Un colloque sur l’avant-garde russe, coorganisé par le MAH et le Museo della Villa de Cedri, se tiendra au MAH le 5 septembre 2025. Ce colloque est soutenu par IFPDA Foundation (New York).
Une publication sur El Lissitzy et la Suisse sortira en septembre 2025: Looking for Lissitzky. El Lissitzky und die Schweiz (1919-1929), Zürich/Bellinzona : Scheidegger&Spiess/Casagrande 2025 (septembre). Elle met l’accent sur les œuvres de l’avant-garde russe du MAH, du Kunstmuseum de Bâle et de la Graphische Sammlung ETH Zürich, trois des plus importantes collections publiques de l’avant-garde russe en Suisse, ainsi que sur Lissitzky.

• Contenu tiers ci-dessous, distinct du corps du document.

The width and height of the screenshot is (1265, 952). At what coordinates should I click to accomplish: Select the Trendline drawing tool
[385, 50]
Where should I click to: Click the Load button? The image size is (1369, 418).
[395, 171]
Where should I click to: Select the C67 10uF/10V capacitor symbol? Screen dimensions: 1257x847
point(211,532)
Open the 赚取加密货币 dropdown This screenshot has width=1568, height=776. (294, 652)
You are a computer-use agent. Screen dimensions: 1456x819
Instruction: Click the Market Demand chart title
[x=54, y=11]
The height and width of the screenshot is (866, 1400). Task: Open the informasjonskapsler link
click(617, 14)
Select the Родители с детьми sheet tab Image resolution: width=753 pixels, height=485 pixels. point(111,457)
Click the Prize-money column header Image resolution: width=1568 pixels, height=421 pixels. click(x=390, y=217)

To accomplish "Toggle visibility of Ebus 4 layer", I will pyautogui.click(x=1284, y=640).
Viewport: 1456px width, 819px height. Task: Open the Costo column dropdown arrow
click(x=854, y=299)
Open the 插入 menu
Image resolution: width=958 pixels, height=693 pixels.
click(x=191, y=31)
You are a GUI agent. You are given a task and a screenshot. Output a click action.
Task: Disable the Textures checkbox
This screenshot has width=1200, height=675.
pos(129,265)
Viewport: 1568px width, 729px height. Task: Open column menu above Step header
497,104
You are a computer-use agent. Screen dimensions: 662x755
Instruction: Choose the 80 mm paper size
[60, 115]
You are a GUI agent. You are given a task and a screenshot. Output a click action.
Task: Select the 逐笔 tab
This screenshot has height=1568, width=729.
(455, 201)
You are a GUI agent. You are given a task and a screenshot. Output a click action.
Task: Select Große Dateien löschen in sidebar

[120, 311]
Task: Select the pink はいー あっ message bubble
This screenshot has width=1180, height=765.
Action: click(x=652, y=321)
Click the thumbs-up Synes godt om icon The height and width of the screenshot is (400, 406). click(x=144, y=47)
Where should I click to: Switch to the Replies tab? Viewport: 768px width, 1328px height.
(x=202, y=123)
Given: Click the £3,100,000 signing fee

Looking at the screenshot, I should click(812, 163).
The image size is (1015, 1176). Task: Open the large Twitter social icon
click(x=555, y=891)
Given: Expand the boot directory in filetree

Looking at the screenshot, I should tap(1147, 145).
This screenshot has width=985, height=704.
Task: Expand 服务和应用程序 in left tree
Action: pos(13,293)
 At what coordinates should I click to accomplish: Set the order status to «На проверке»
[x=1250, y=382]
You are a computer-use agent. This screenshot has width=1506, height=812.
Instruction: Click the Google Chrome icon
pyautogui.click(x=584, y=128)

Alekseï Kroutchenykh (1886-1969)
Olga Rozanova (1886-1918)
Planche 10 de Утиное гнездышко…дурныкх слов (Un nid de canard…de vilains mots)
1913
Lithographie rehaussée à la gouache sur demi-carton structuré
17,5 x 11,2 cm
Achat, 1991 ; inv. E 91-0475-012
© Musée d’art et d’histoire de Genève, photo : Jean Genoud, SA
Gros plan sur une œuvre
De 1913 à 1917, Olga Rozanova se consacre à la conception et l’illustration de livres, essentiellement ceux écrits par son mari Alexeï Kroutchenykh, considéré comme l’inventeur de la poésie zaoum. Il s’agit d’un langage transrationnel, dans lequel l’accent est mis sur le côté phonique. L’ouvrage Un nid de canard…de vilains mots se compose de 23 images et textes en zaoum. Les lettres du texte, lithographiées à la main, sont esthétiquement plus proches de la calligraphie que de la typographie. La couleur, élément majeur de l’œuvre de Rozanova, est une composante structurelle indispensable du livre. L’artiste a colorié à la main 100 des 500 exemplaires, autant les pages illustrées que celles de texte, créant ainsi un rythme dynamique. Inspirées des icônes et des manuscrits traditionnels, les images font référence aux lubki, estampes populaires, gravées sur bois et souvent coloriées à la main, au graphisme simple, produites en Russie à partir du XVIIe siècle.